Real Talk By: Ms. Throwback
Racing games were all the rage during the age of Nintendo 64. Many memorable ones come to mind right away, Mario Kart 64, Diddy Kong Racing, F Zero. However, there were other obscure racing titles that not too many people remember, namely 1080 Snowboarding. I spent endless hours beating my sibling and friends in a downhill snowboarding battle to the finish. Playing 1080 again brought back all the great memories of the decade. Let’s take a look and see how it has stood against the test of time.
Firstly the graphical prowess of this game was immediately noticeable. I was expecting the same old boxy feel I get when I go back to play most N64 games after over a decade but in the looks department, this game has really kept up. Yeah you get your typical sharp lines and pixellated blurred features, but lighting, shadows, and movement are better than expected. The animation of the characters during cut scenes and in-game play add an overall depth to the title that is hard to find during this time period in gaming. You can tell that the developers really spent time on the feel of the title and it’s overall really well done.
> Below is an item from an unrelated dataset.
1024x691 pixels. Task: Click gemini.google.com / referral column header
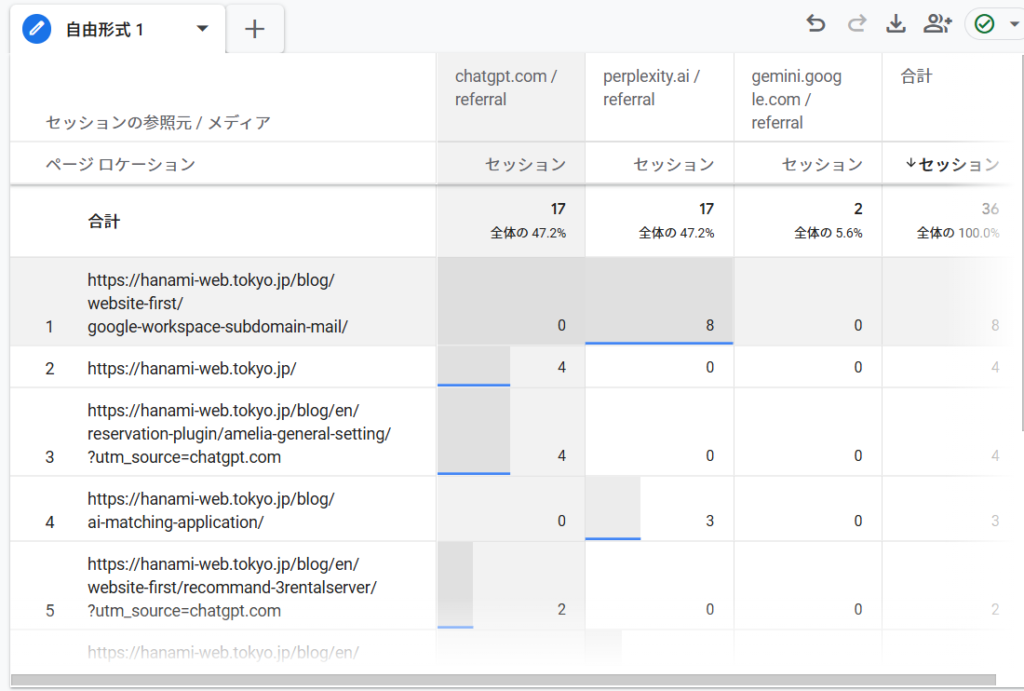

When the player first starts out they pick a rider. All riders in the game have different states which are marked by tick points in the areas of technique, max speed, balance, power, and jump. Secondly, the player will choose a board with the same tick points marked in the areas of, edge control, acceleration, response, stability, and flex. Depending on the combination of board and rider, there is a variable amount of strategy that the player can use while racing down the slopes. Add in the fact the rider can take damage and must actually stay balanced on the board during gameplay, as well as being timed, and you have the perfect mix up for a beautiful snowboarding title.
The sound effects and music in this game really involve you as well. Heavy metal and hip hop music give the extreme sport feel that the player is looking for. The music selection is classy and still stands the test of time today. You can here the rider crunching snow under foot as the board slides over hills and valleys, and some voice acting was created to give the riders unique personalities. It’s the little things that really bring out the success in this title.
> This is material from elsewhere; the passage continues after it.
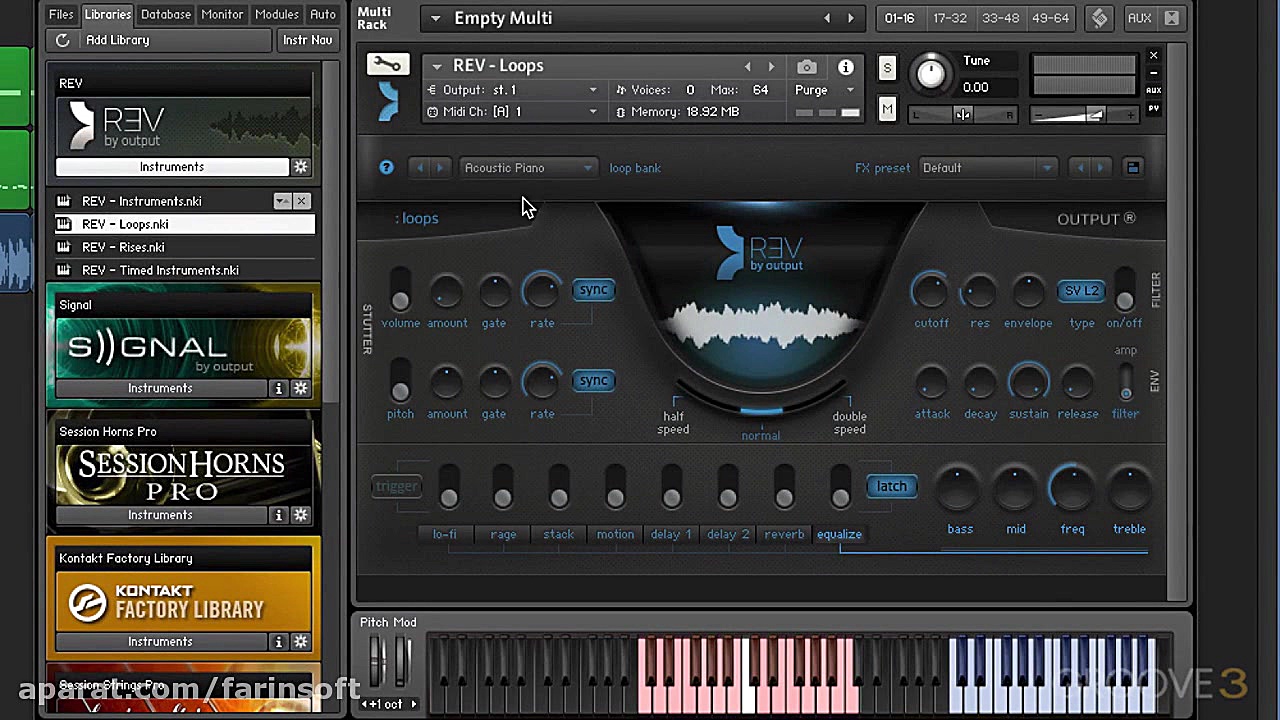Viewport: 1280px width, 720px height.
Task: Toggle the latch button
Action: coord(891,486)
While a straight race against the competitor is my favorite way to enjoy the title, the game does offer time attack, trick attack, contest, and training options. The game offers over 25 tricks which can not only be fun but create an advantage during race gameplay. It’s helpful for the player to actually practice these in the training mode as they don’t count unless you land them right. Because the control scheme of the game is highly advanced practicing these tricks is a necessity. The slope of the ground, angle of the board, and balance of the rider all come into play when either landing a trick, or just landing off a jump slope. The only issue I have with control in this game is the odd first person option. It’s difficult to pull off and really not necessary. They could have done without it.
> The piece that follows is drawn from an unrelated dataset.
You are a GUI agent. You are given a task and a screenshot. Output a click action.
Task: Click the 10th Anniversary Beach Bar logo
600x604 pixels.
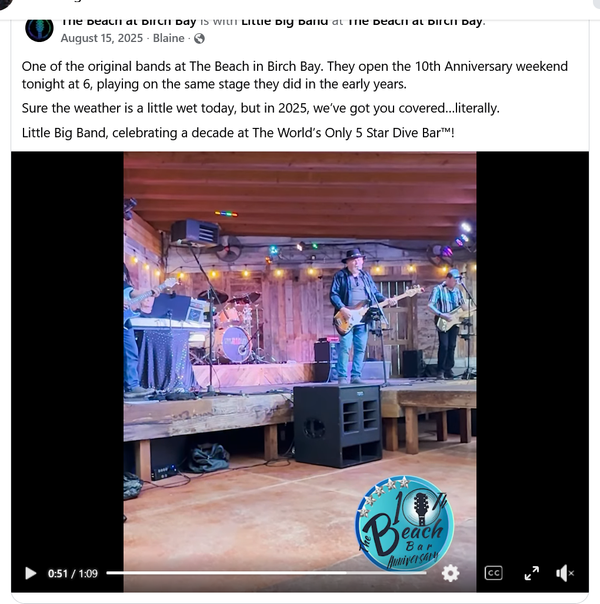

The stages and course design are very well done as well. There is an added aspect of difficulty that comes with the change in weather during play. You never know if you are going to be engulfed in a white out, or having a clear sunny day. each course can be started in a random variety of environmental differences which only adds to the pure joy of this title. With eight stages, some of which have to be unlocked, the player is sure to have a guaranteed in-depth experience.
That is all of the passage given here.